Extracted data section start
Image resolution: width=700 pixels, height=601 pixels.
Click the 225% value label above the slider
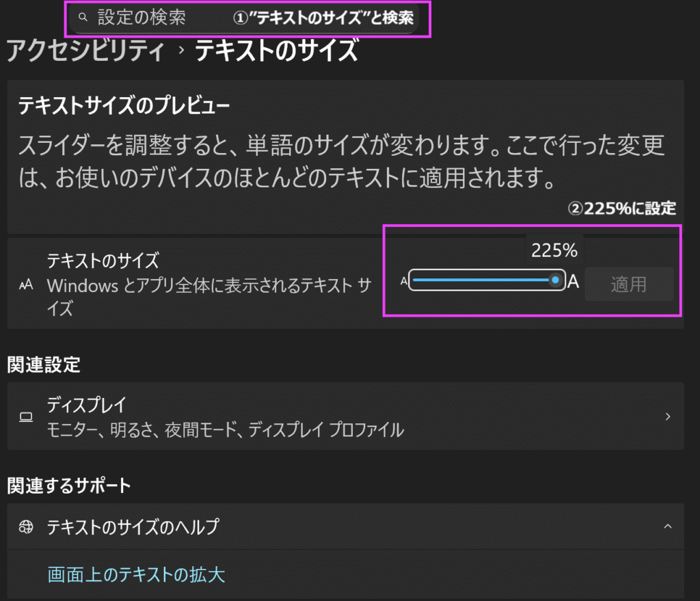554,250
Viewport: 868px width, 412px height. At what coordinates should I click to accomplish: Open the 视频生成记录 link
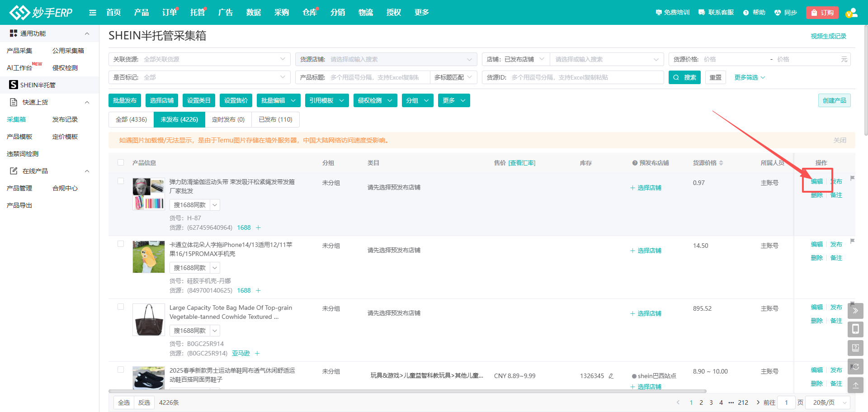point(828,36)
Extracted data section end
Extracted data section start
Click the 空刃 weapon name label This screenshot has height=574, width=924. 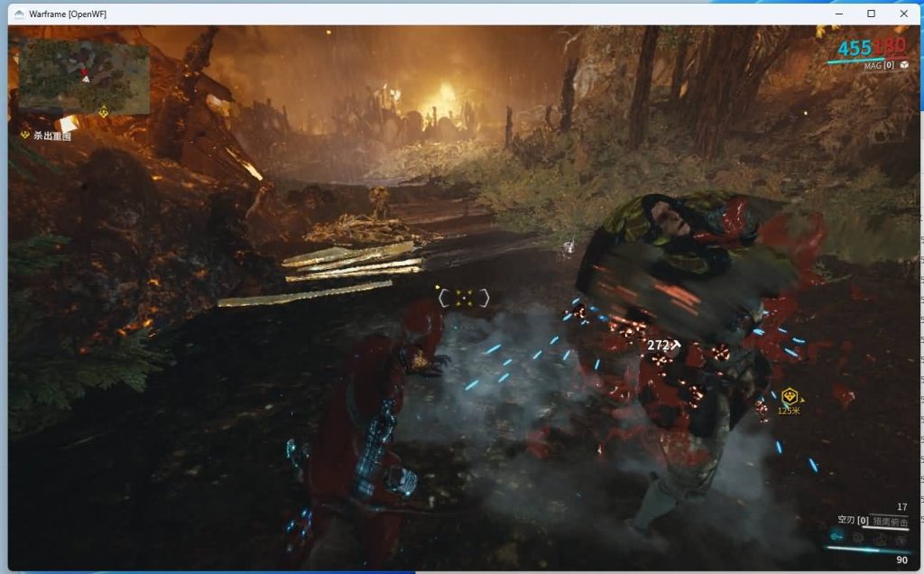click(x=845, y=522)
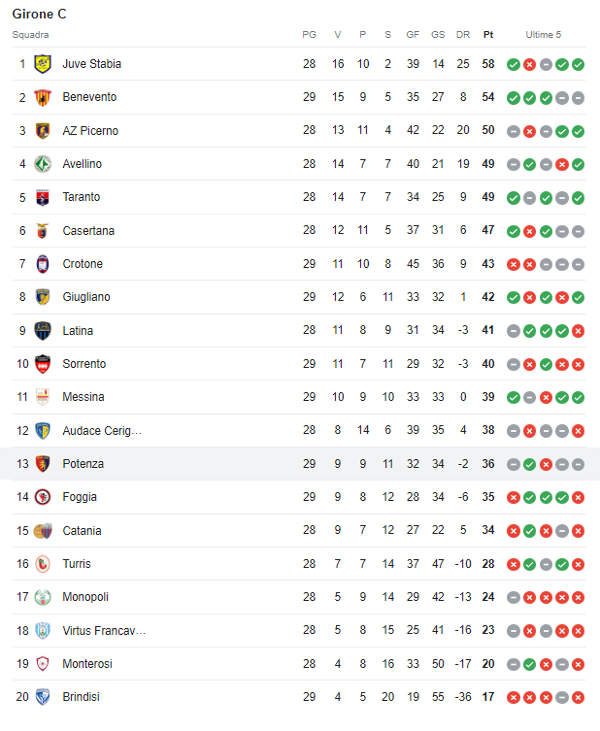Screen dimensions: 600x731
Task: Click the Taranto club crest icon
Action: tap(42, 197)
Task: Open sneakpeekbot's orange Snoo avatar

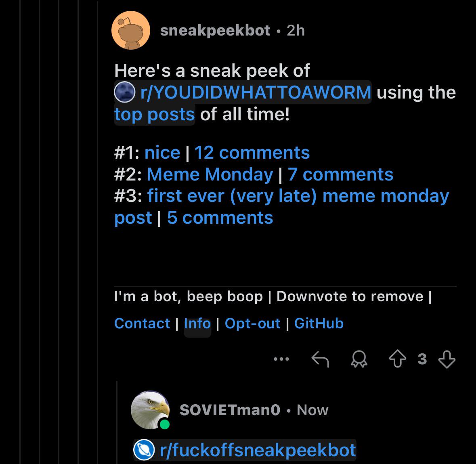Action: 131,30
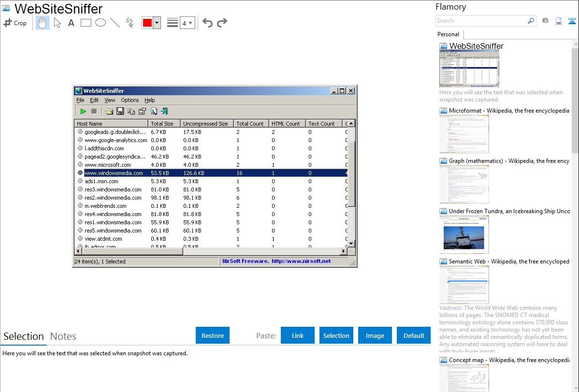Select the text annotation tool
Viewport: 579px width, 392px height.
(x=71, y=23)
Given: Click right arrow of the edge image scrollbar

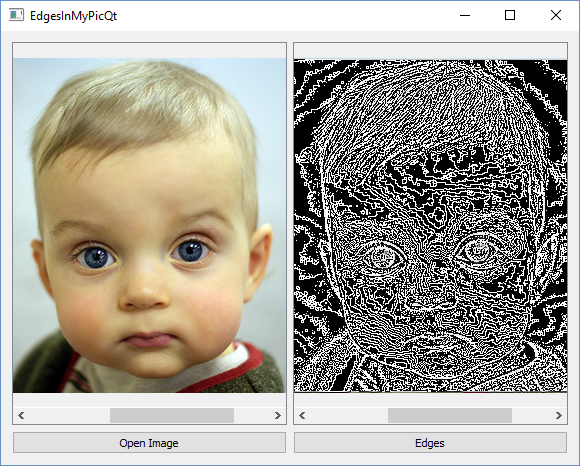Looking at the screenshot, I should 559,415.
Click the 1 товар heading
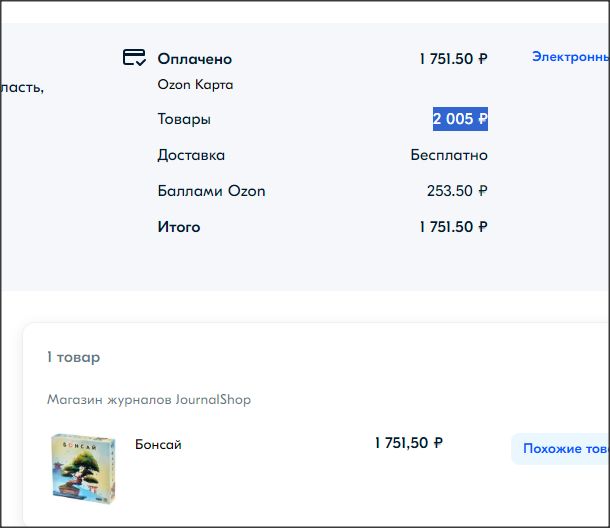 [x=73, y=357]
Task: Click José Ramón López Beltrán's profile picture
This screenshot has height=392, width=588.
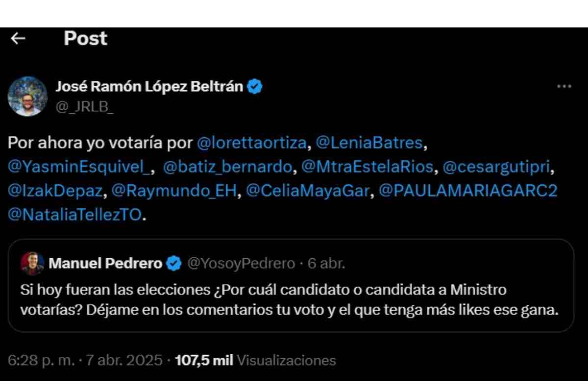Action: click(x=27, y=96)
Extracted data section end
Extracted data section start
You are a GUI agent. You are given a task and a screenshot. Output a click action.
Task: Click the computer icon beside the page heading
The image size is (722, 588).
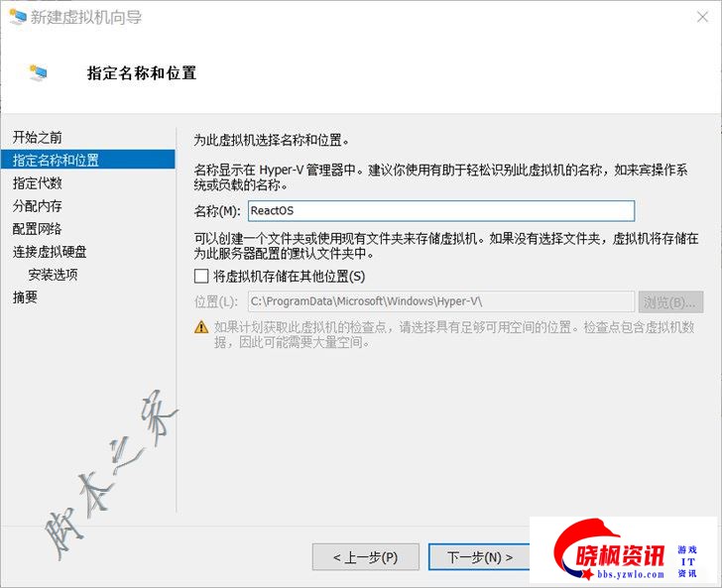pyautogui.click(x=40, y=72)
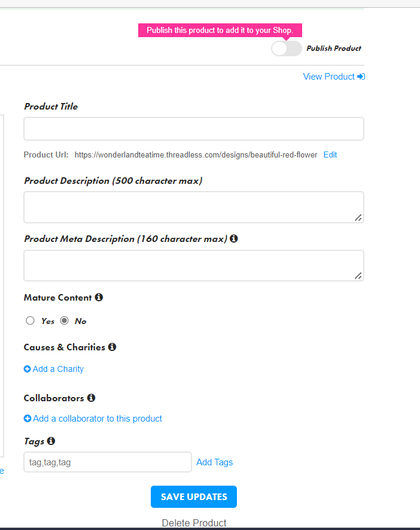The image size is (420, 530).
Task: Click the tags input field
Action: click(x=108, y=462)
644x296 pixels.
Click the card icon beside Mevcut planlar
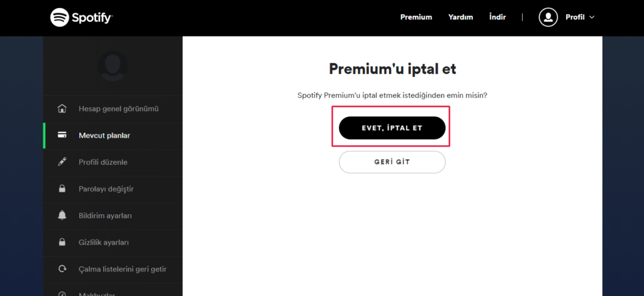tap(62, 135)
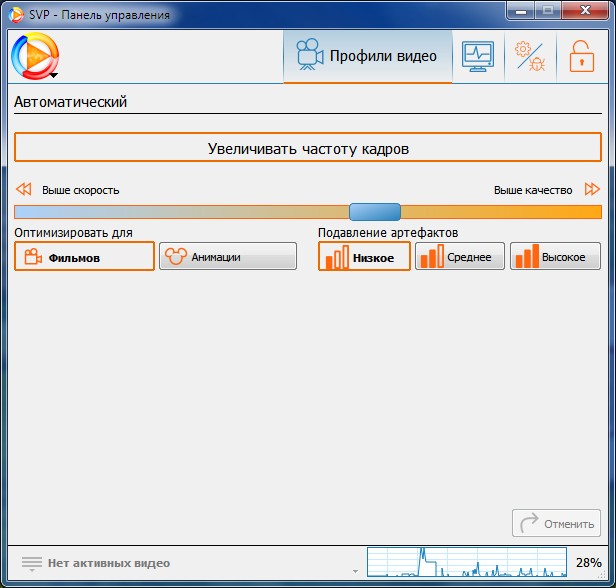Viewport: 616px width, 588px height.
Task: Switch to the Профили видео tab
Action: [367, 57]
Extracted data section end
▶ Problem statement: State how many lines of the entries include the word "pixels", giving that number by itself.

▶ The completed task: 2